The nine-member alliance, which includes Mayor Joe Hogsett, IPS Superintendent Aleesia Johnson, and City-County Councilor Maggie Lewis, voted 8–1 Wednesday night to send its recommendations to the Indiana General Assembly.

The group formed after a new state law asked local leaders to fix school buses, governance, and efficiency. The plan would end the one-dollar sale of IPS buildings, create a shared bus system, limit new charters, and make all schools serve higher-need students.

Superintendent Johnson told the alliance the recommendations reflect difficult tradeoffs. “This is an imperfect solution for a challenging set of realities. “The reality is that we have too many schools within our boundary, which strains resources and creates uneven access to opportunities,” she said.

She also pointed to funding gaps for vulnerable students, saying IPS spends about $24 million more each year than it receives to provide required services. “We are inadequately funded to offer the full spectrum of services for our most vulnerable students,” Johnson said.

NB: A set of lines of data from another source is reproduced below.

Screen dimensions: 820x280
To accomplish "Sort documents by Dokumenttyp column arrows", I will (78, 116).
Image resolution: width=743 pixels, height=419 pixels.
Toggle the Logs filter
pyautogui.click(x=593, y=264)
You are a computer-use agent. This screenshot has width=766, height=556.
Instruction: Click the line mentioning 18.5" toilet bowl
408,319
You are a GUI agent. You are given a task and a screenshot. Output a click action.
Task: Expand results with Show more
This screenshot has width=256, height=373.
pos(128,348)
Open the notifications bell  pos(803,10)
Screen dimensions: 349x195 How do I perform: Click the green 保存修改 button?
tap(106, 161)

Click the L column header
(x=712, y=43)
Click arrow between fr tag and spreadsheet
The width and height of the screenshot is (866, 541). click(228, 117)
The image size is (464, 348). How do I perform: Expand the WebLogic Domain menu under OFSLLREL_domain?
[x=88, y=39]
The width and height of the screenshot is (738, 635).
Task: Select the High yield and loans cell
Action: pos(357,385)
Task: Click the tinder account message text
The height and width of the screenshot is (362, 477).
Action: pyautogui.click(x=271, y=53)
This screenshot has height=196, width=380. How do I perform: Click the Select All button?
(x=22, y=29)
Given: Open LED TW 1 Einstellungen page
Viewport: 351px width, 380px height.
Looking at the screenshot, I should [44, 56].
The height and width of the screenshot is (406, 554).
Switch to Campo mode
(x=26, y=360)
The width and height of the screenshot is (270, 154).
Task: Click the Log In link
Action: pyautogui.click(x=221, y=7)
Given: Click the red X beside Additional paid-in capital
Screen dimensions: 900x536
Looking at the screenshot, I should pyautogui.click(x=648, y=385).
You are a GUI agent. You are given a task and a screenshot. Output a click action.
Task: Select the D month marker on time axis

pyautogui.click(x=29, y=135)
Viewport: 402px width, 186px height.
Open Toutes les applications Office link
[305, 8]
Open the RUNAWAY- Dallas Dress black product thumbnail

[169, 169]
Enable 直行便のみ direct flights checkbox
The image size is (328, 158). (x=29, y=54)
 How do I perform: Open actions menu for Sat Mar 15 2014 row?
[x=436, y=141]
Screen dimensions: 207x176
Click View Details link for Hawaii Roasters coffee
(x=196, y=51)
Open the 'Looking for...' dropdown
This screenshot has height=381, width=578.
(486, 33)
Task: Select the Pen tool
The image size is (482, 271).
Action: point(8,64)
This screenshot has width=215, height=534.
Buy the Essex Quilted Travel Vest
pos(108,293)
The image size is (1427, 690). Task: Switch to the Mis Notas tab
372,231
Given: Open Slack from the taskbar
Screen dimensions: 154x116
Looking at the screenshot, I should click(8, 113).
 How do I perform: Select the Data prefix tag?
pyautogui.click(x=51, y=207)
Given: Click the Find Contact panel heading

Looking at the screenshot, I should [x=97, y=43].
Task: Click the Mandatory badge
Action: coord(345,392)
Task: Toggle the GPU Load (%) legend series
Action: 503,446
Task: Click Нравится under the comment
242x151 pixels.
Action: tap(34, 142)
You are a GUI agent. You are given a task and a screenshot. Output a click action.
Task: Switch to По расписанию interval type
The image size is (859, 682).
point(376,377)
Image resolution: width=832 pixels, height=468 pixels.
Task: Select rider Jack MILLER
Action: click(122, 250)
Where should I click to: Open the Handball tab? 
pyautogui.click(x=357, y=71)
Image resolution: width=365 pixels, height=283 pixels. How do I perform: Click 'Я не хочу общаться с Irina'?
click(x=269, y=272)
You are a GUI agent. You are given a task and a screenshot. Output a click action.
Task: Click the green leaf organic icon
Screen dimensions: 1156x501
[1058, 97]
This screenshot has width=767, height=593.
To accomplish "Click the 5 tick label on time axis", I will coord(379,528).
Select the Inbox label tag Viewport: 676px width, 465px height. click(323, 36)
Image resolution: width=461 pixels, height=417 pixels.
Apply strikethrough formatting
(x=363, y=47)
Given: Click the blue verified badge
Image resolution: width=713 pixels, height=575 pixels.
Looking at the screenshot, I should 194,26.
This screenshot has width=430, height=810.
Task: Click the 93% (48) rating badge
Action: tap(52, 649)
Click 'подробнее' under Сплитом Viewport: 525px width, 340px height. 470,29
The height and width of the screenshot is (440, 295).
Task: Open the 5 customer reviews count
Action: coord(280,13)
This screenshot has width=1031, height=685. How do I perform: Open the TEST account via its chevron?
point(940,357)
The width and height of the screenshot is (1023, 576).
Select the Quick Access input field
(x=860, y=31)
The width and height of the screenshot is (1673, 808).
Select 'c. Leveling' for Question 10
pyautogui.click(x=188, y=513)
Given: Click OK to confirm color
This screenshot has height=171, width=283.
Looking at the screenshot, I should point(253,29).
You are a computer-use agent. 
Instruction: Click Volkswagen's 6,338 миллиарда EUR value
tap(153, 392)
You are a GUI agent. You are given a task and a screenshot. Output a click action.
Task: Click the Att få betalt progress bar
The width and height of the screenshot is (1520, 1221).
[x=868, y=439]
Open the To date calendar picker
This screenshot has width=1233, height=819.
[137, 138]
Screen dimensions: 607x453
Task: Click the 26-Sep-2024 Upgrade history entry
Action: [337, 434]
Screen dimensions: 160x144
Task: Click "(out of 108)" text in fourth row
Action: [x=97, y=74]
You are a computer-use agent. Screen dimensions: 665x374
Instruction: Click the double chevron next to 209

Johnson talked about low proficiency rates across Marion County schools, adding, “Only 21% of students across all Marion County schools — public, charter, innovation and private — demonstrated proficiency in both English language arts and math. We know that test scores are not the whole story, but they show that immense work needs to be done.”

She also raised concerns about proposals that could weaken the elected school board’s authority. “My biggest concern lies in the decision-making oversight of our current elected board that will now be in doubt to a new body,” Johnson said. “But if we continue with the same oversight we have today and none of the other recommendations, the challenges of incoherence and thinning resources will remain.”

Despite those concerns, Johnson said she supports sending the recommendations to lawmakers. “With deep reservation regarding the shift in decision-making authority, but a belief in the remaining recommendations, I will support moving all of these recommendations to the Statehouse for further conversation and engagement,” she said.

Supporters, including Stand for Children Indiana and The Mind Trust, praised the vote, saying the plan could streamline services and improve accountability. Opponents, including the Democratic Socialists of America, protested outside the meeting, arguing the proposals take power away from the elected IPS board and could hurt schools in lower-income neighborhoods.

The recommendations now head to the Indiana General Assembly, which would need to approve them before they take effect.